Once you have created the cert-bundle.pem file, you need to place it in the ./deploy/llamanator-bash/services/llamanator/haproxy/user-provided-certs directory.

Once that is done, run the install script with the --install-proxy option as shown below.

Check out the Generating Certs page for more information on how to generate your own certificates.

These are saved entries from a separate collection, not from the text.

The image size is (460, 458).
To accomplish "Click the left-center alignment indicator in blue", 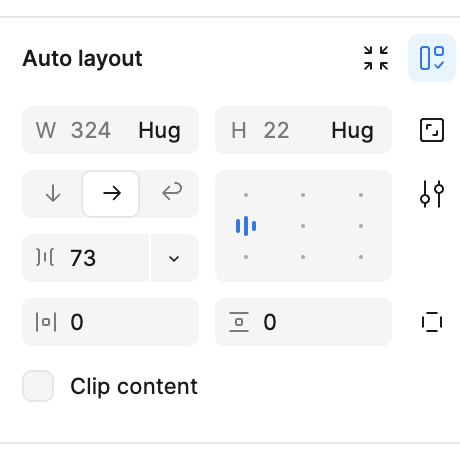I will pyautogui.click(x=246, y=226).
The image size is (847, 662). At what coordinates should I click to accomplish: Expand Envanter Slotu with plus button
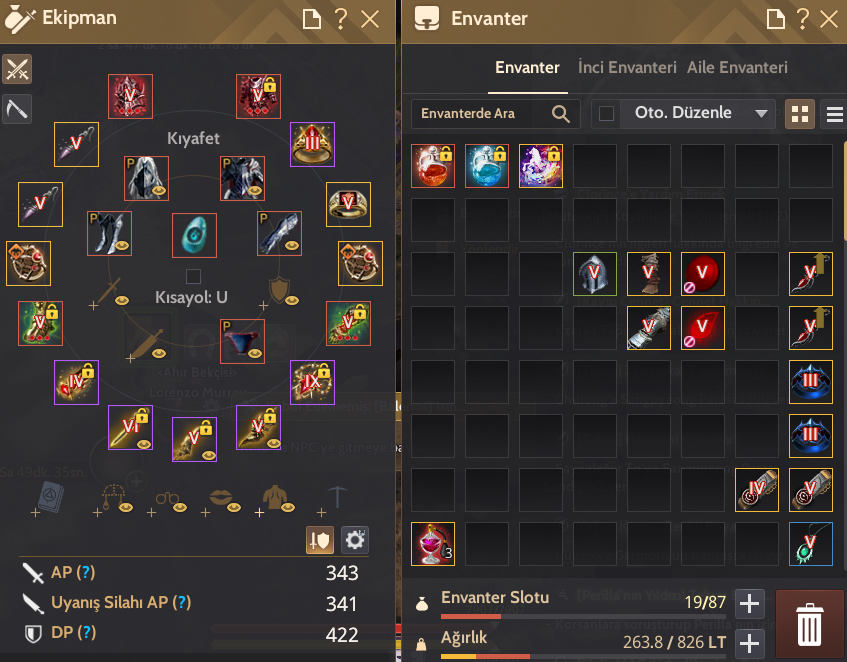click(749, 603)
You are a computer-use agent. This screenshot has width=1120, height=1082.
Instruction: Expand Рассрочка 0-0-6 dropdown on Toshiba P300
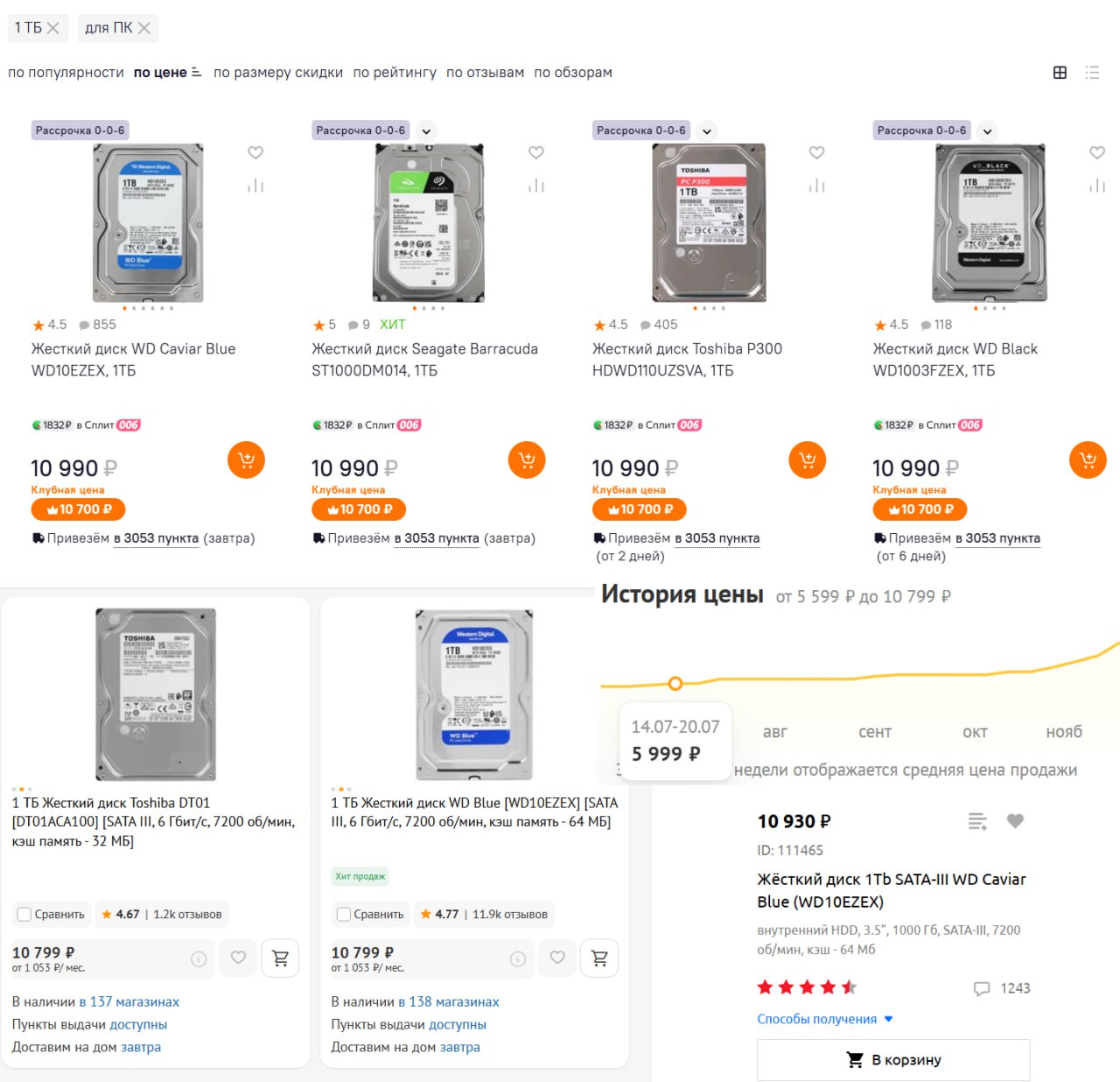[x=707, y=131]
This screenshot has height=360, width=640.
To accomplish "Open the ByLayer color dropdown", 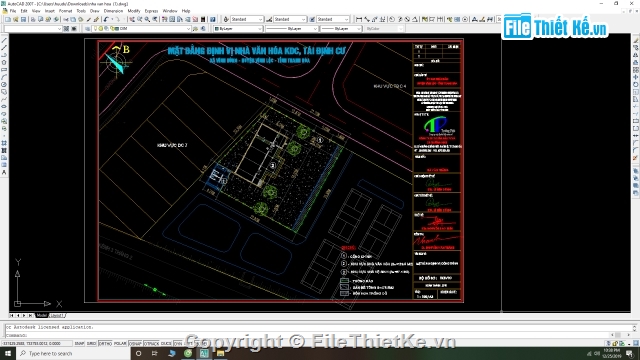I will pos(238,29).
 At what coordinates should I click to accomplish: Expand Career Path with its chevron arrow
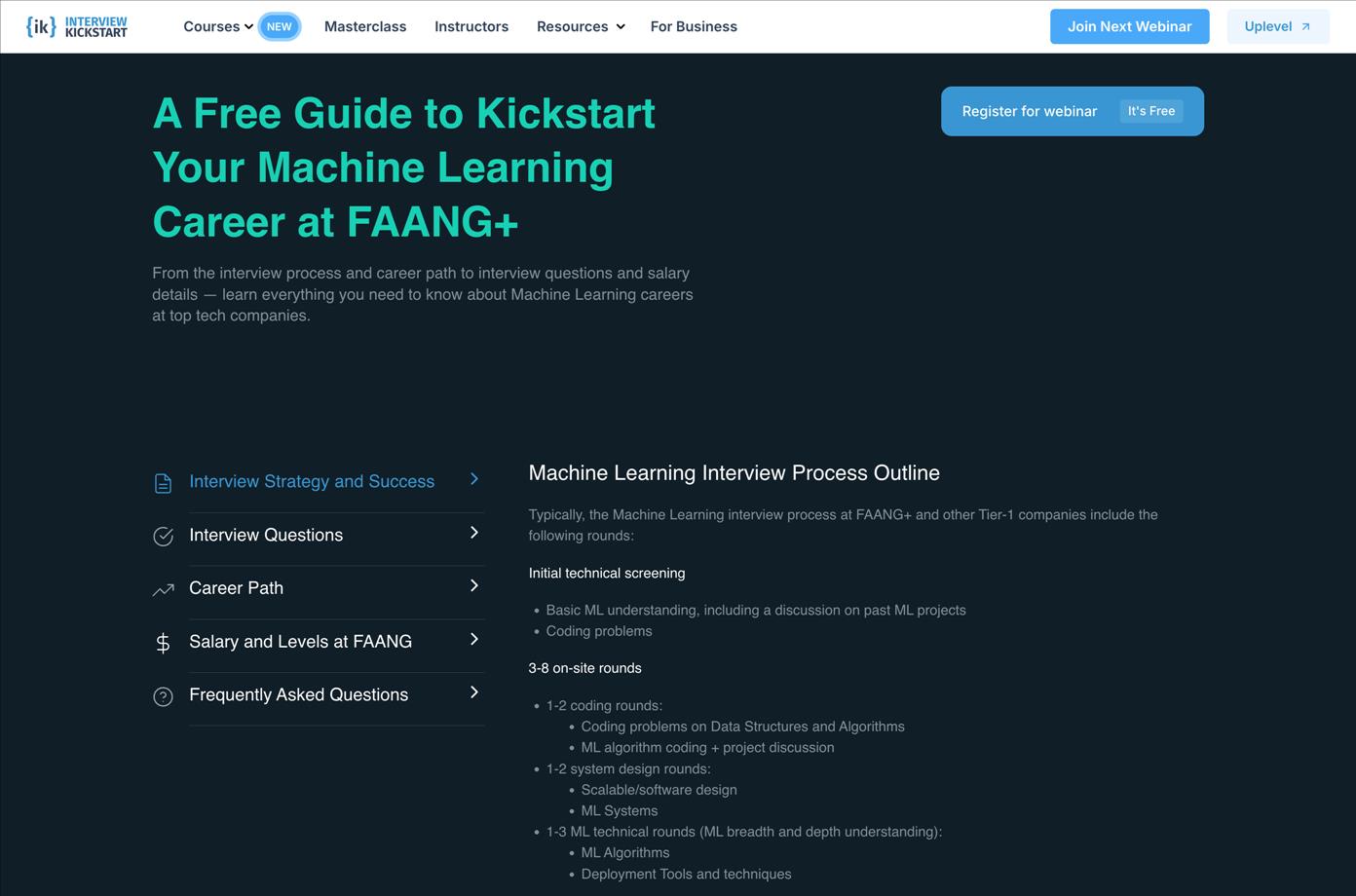click(474, 586)
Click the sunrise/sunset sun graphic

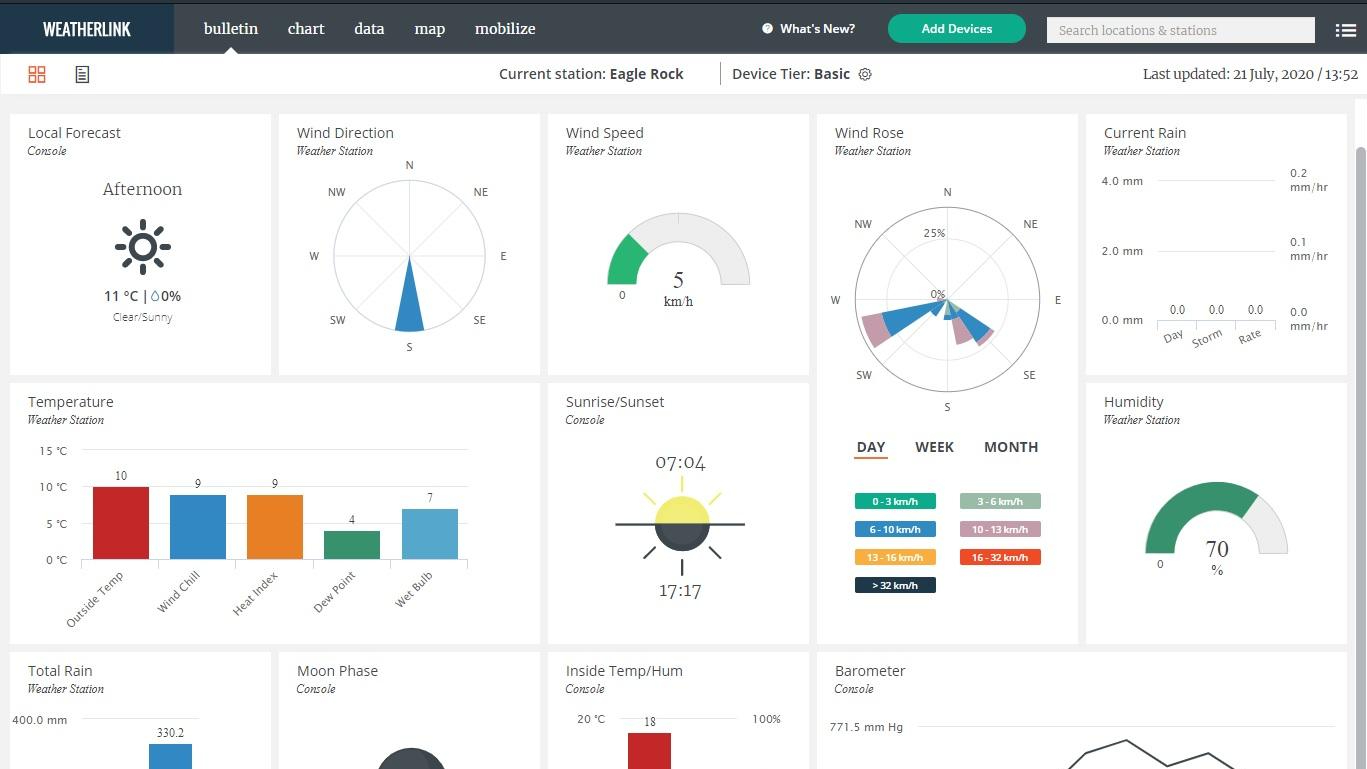(681, 524)

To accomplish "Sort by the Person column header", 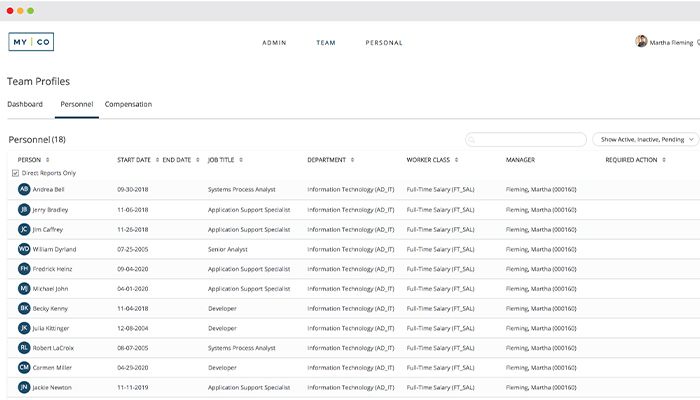I will 33,160.
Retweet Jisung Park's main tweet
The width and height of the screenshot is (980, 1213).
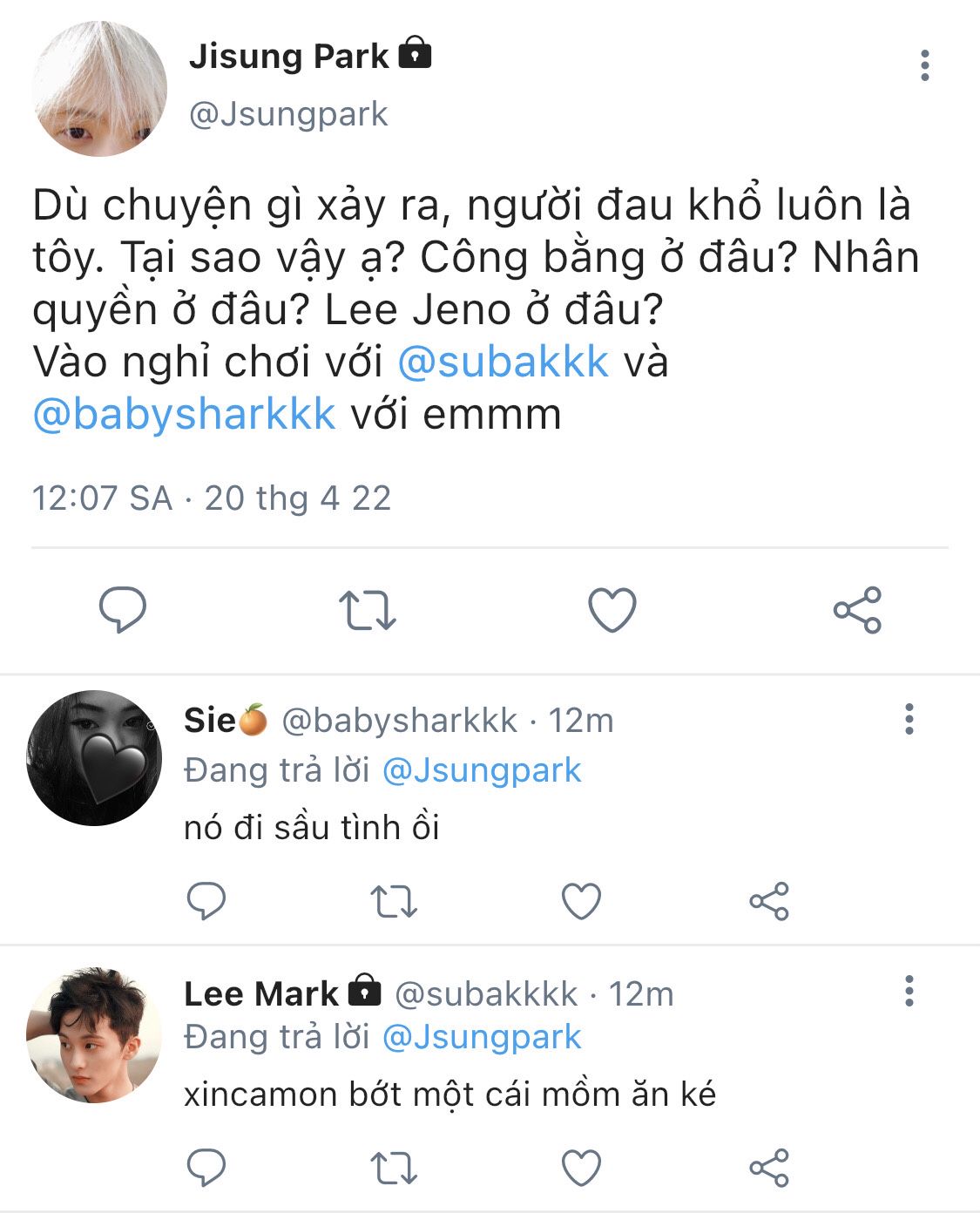367,610
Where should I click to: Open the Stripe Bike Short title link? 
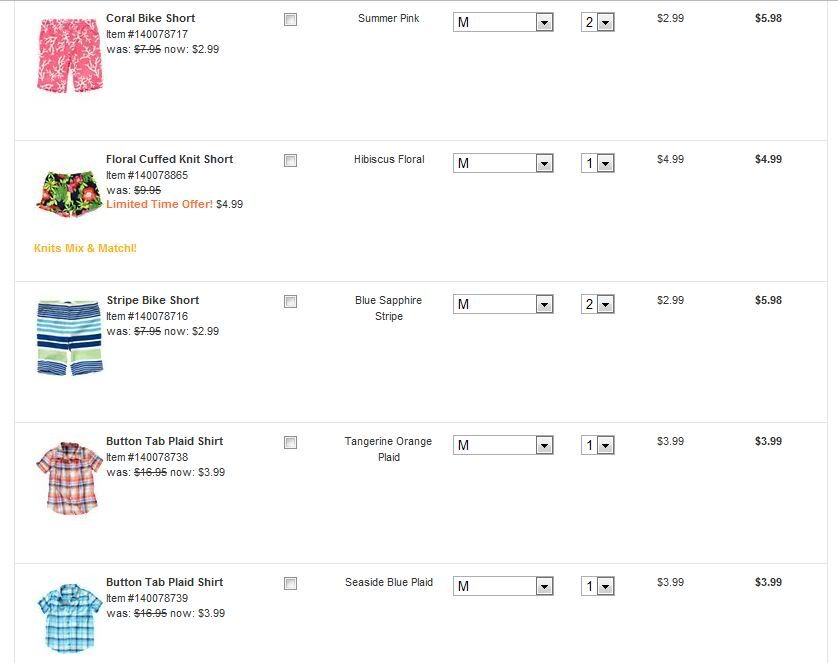(x=152, y=300)
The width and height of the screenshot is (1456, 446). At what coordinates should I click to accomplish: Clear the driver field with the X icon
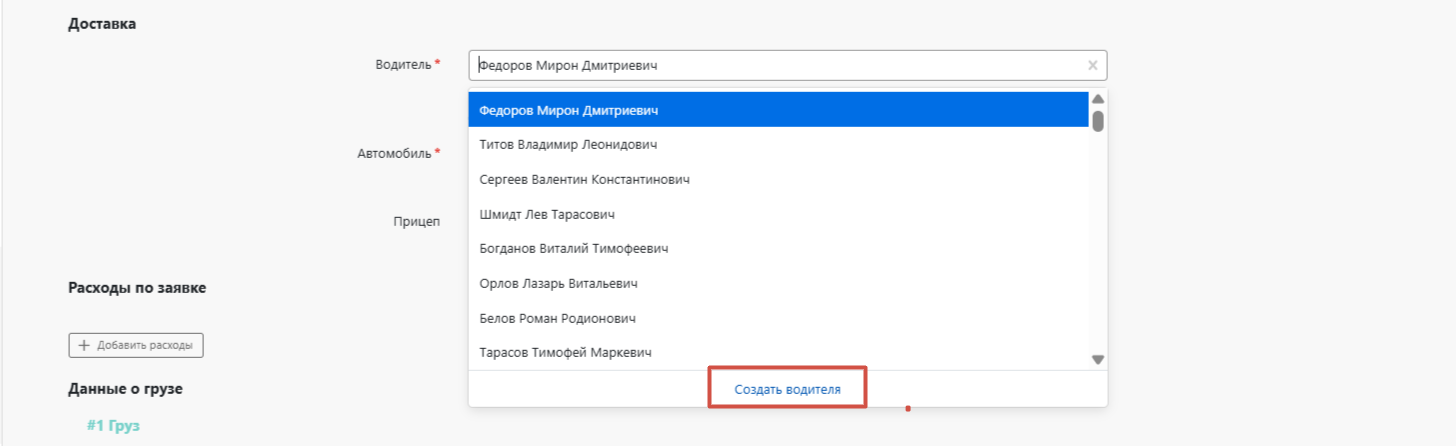pyautogui.click(x=1092, y=66)
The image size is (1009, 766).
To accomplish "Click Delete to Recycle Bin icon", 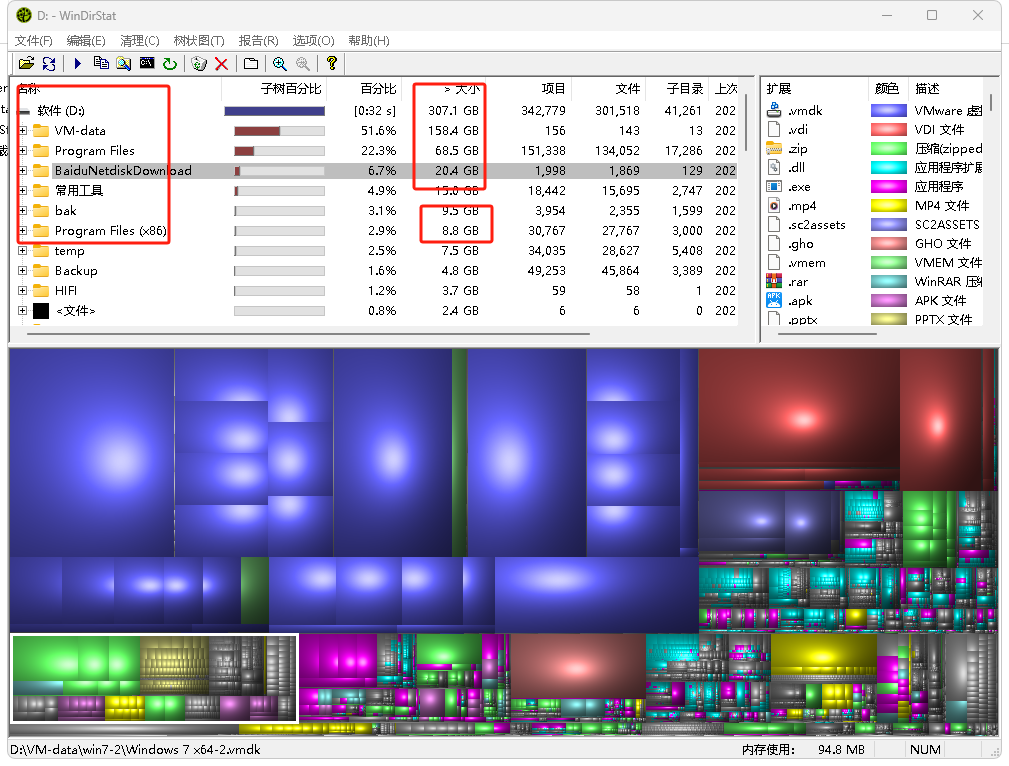I will [199, 63].
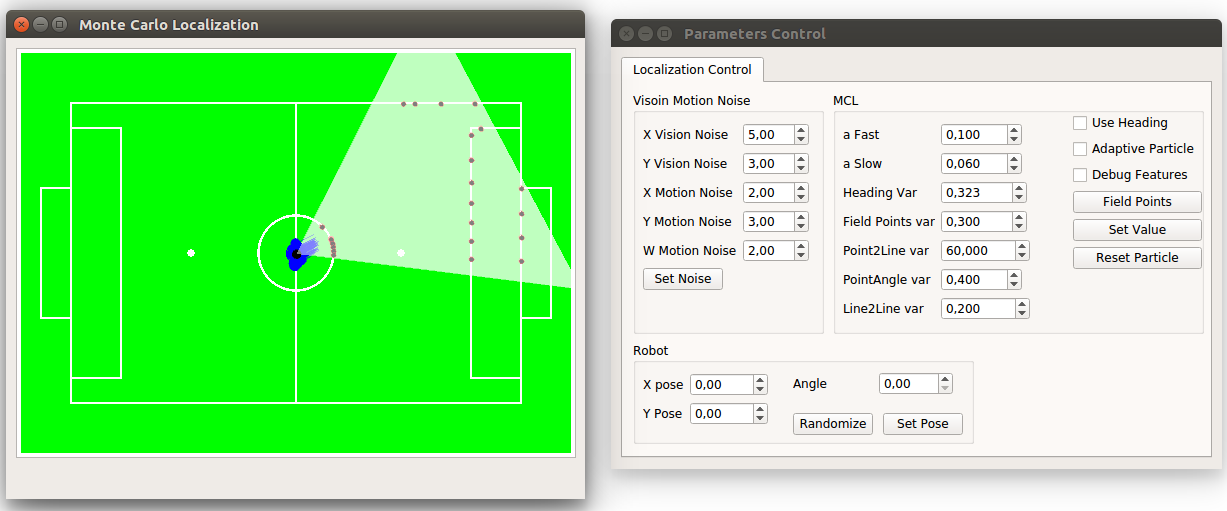This screenshot has width=1227, height=511.
Task: Apply the pose with Set Pose
Action: (922, 424)
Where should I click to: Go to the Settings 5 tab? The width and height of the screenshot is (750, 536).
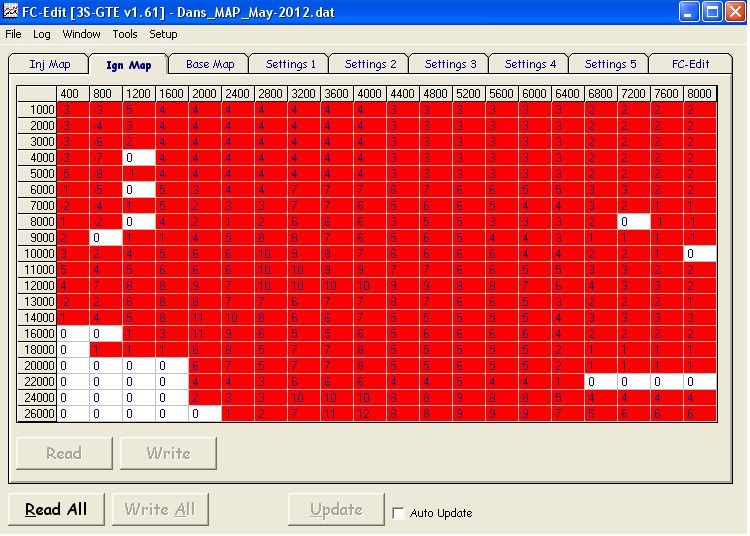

Install Llamanator Bash on Linux

  1. Clone this repo (if you haven't already): git clone https://github.com/llamanator-project/llamanator.git
  2. Change directory to the Llamanator Bash directory: cd llamanator/deploy/llamanator-bash
  3. Copy the .env.example file to .env: cp .env.example .env
  4. Edit the .env file to enable the services you want to run. Please review the .env instructions below for the required options.
  5. Run the install script:
    • To install with the Proxy on 80/443 run: sudo ./install.sh --install-proxy
    • To install without the Proxy run: sudo ./install.sh
  6. Once complete, open the ./llamanator-links.txt file to access your services

.env File Options

Below are the only values you should need to change in the .env file:

  • ENABLE_OLLAMACPU: Set to true to enable the Ollama service on a linux machine with only a CPU and no GPU (set to false if running on MacOS)
  • ENABLE_OLLAMAGPU: Set to true to enable the Ollama service on a linux machine with a GPU (set to false if running on MacOS)
  • ENABLE_OLLAMA_BASE_MODELS: Set to true to enable the Ollama base model downloads. This will download the base models for the Ollama service.
  • ENABLE_OPENWEBUI: Set to true to enable the OpenWebUI service
  • ENABLE_DIALOQBASE: Set to true to enable the Dialoqbase Retrieval Augmented Generation (RAG) service
  • SERVER_IP: Set this to 127.0.0.1 if you are running on a local machine. If you are running on a server and want other machines to be able to access the services, set this to the IP address of the server.
  • DOMAIN_NAME: Set this to the domain name of your server if you have one (must use the install with Proxy). You will want to point the following entries to the IP address of your server in your DNS settings.
    • openwebui.yourdomain.com
    • dialoqbase.yourdomain.com
  • OLLAMA_ENDPOINT: If you want to inference against an Ollama service running on a different machine, set this to the IP address or domain name of the machine running the Ollama service. If you are running the Ollama service on the same machine, leave this as 127.0.0.1. Make sure that your Ollama service is exposed on the network and the machine you are running the Llamanator Bash script on can access the Ollama service.

Uninstall Llamanator Bash

There are 2 options to remove the Llamanator project from your machine:

  1. Just stop the services and keep the data: sudo ./uninstall.sh
  2. Stop the services and remove all data: sudo ./uninstall.sh --remove-all-data

Restarting Llamanator Bash

Regardless of the uninstall option you choose, you can restart the Llamanator project by running the ./install.sh script again. If the volumes are still present, the data will be re-attached to the services. If you removed the data, the services will start fresh.


Note about Ollama

Linux

The Ollama data is stored locally on the disk so you can prevent having to download the LLMs again. The data is stored on the host filesystem in the ollama_data directory. If you want to remove the Ollama data, you can delete the ./services/ollama/ollama_data directory.

MacOS

The Ollama data is stored ~/.ollama/models directory. If you want to remove all Ollama data, you can delete the ~/.ollama/models directory.

If you only want to remove specific LLMs, you can run ollama rm <model_name> to remove the LLM from the Ollama service.


Cleaning Up Docker

If you want to clean up Docker, you can run the docker system prune -a command. This will remove all stopped containers, all networks not used by at least one container, all dangling images, and all build cache.